Joël Ruiz, Agefos-PME : “Les Opca intermédiaires ont vocation à accueillir le plus grand nombre de branches”

8 février
2011

Interrogé par Centre Inffo, Joël Ruiz, directeur général d’Agefos-PME analyse les différentes stratégies mises en oeuvre par les Opca pour se conformer à la nouvelle réglementation qui prévoit un seuil de collecte de 100 millions d’euros. Le directeur général d’Agefos-PME :
“Nous pouvons distinguer trois familles d’Opca. Ceux qui ne franchissent pas le seuil de collecte, passé de 15 à 100 millions d’euros, et qui doivent trouver une solution avant la fin de l’année. Ceux qui ont franchi le seuil, mais considèrent qu’avec une collecte de 100 à 200 millions d’euros, ils ne sont pas assez puissants et pourraient être amenés à se réorganiser en fonction des exigences de l’État, dans l’hypothèse d’une nouvelle réforme. Et, enfin, une troisième catégorie d’Opca, dont la collecte dépasse les 200 millions d’euros”, analyse Joël Ruiz.

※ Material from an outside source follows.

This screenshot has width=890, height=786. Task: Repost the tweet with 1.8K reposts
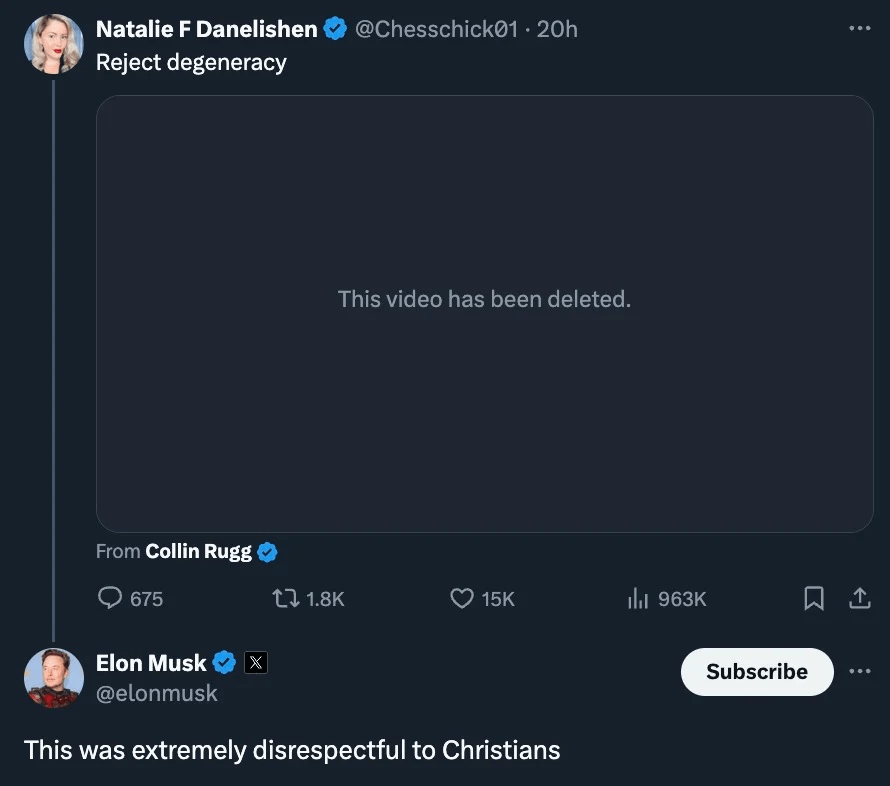[x=286, y=598]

Il va sans dire que tout le monde n’est pas logé à la même enseigne. “Les Opca intermédiaires s’inquiètent que les Opca de grande taille se rapprochent de ceux qui n’ont pas de collecte”, signale le patron opérationnel d’Agefos-PME. Deux grandes contraintes pèsent sur les Opca, toujours selon Joël Ruiz : “Le seuil de collecte, qui élimine des Opca de l’agrément, et la dimension de service.”

Sans oublier la dimension politique, déterminante dans le cas des organismes interprofessionnels, Opcalia et Agefos-PME, organiquement liés respectivement au Medef et à la CGPME. “Nous n’avons pas fait d’offre à tous les Opca, parce que dans le choix de reprendre tel ou tel Opca, il y avait des considérations politiques”, souligne Joël Ruiz. Ainsi, Agefos-PME laisse-t-il par exemple le champ libre à son concurrent dans le secteur de la banque, affilié au Medef. Ce n’est pas non plus un hasard si le Forthac, l’Opca du textile et de l’habillement, dont la fédération patronale adhère au Medef, a fusionné avec Opcalia. Ni fortuit que l’Opca de la pêche et des cultures marines ait opté pour un mariage avec Agefos-PME.

“Les petits Opca procèdent généralement par appel d’offres. Ils reçoivent des repreneurs et ensuite analysent des propositions et sélectionnent. Nous sommes en général trois Opca en lice”, détaille Joël Ruiz. Tous n’ont pas les mêmes problématiques. “Un Opca qui bénéficie de la péréquation au titre des contrats et des périodes de professionnalisation aura le souci de rejoindre un Opca qui garantisse la professionnalisation. Dans cette optique, Agefos sera une option intéressante. En même temps, le fait de se rapprocher d’un organisme œuvrant dans un secteur proche peut rassurer un Opca”, observe le directeur d’Agefos-PME. Au bout du processus, “ce sont les Opca intermédiaires qui ont vocation à accueillir le plus de branches”, considère Joël Ruiz.

Concernant plus spécifiquement Agefos-PME, Joël Ruiz fait valoir que ce dernier “n’est pas un Opca, mais une fédération, un réseau de mandataires paritaires. Comment comparer un Opca unique avec un seul conseil d’administration qui emploie son propre personnel et un Opca territorial, disposant de déclinaisons régionales”, s’interroge-t-il. Lequel n’a pas le sentiment de diriger “un gros Opca, sachant que la collecte moyenne d’une Agefos est de 35 à 40 millions d’euros, la collecte d’Agefos Île-de-France approchant les 200 millions d’euros”.

Agefos est constituée à la fois “de petits et gros collecteurs. Notre grande valeur ajoutée est la sociologie des adhérents. Nous sommes un Opca de petites entreprises. Pour un Opca de branche, auquel adhèrent des entreprises, c’est intéressant, cela fait une grosse différence”.